Поэтому когда историк утверждает, что «для современного человека, с одной стороны, возможна правда о прошлом, которая, как ему самому известно, – неправда, а с другой стороны, для него несовместимы искусство и в собственном смысле слова правда», то здесь сказывается уже ослепление предметом своего исследования, замыкание его в изоляции без точек соприкосновения с настоящим. Кроме того, разумеется, и в самой средневековой литературе «синкретическая правда» не была исключительной привилегией исландской литературы. В «Новой Жизни» Данте ничуть не меньше чем в исландских сагах факт и художество так же сливаются в неразличенном единстве поэтического мира, решающе убедительного в своей плотной цельности.

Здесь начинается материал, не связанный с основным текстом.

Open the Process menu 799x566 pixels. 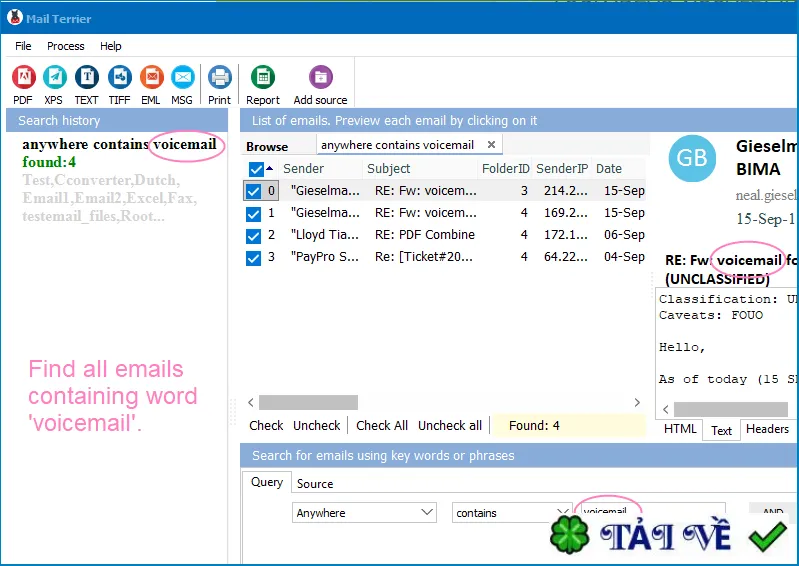66,46
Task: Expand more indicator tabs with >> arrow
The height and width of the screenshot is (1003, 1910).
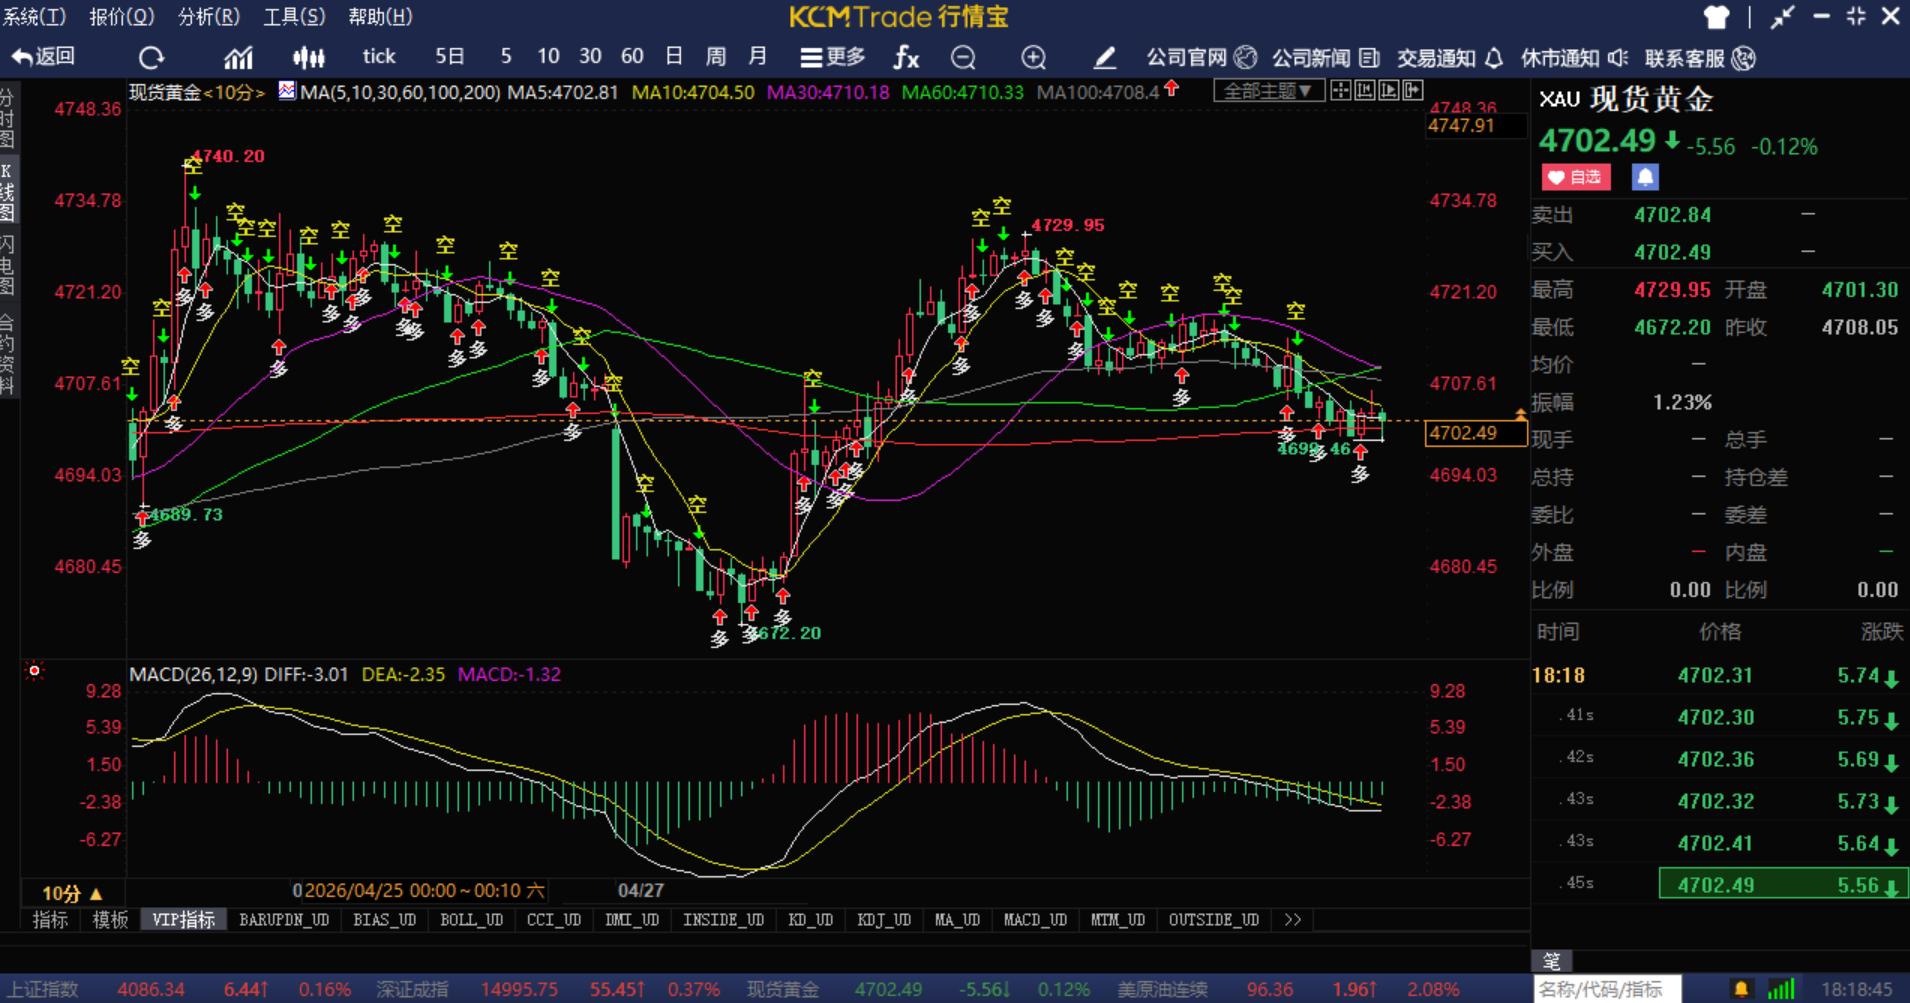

Исландскую культуру Стеблин-Каменский склонен представлять обособленно. При этом, естественно, его аргументация слабнет и тускнеет. Независимость саги от романа о Тристане и Изольде он доказывает, в частности, поздним (1226) переводом «Тристана» на норвежский язык. Между тем некоторые исландцы еще с начала 11 го века получали образование в Германии и Франции. Среди них могли быть и авторы – или писцы – «саг об исландцах». В том, что имена этих авторов или писцов большей частью неизвестны, Исландия не отличается например от Испании, где от 13-го века дошло много анонимных произведений, среди них такое крупное (более 10-ти тысяч стихов) и важное как «Поэма об Александре»; неизвестны имена составителей обширных полуэпических хроник, редактированных Альфонсом X Мудрым. Чтобы заразиться пафосом романа о Тристане и Изольде и в его лучах создать новую художественную форму для старых родовых преданий, писателям саг не более понадобилось бы иметь этот роман в норвежском переводе, чем русским поэтам-классицистам 18-го века требовалось ждать, когда на русский язык будут переведены поэтика Буало и трагедии Расина и Корнеля, прежде чем написать своего «Гамлета», свою «Семиру», «Зареиду и Горислава», «Дидону» и «Софонисбу».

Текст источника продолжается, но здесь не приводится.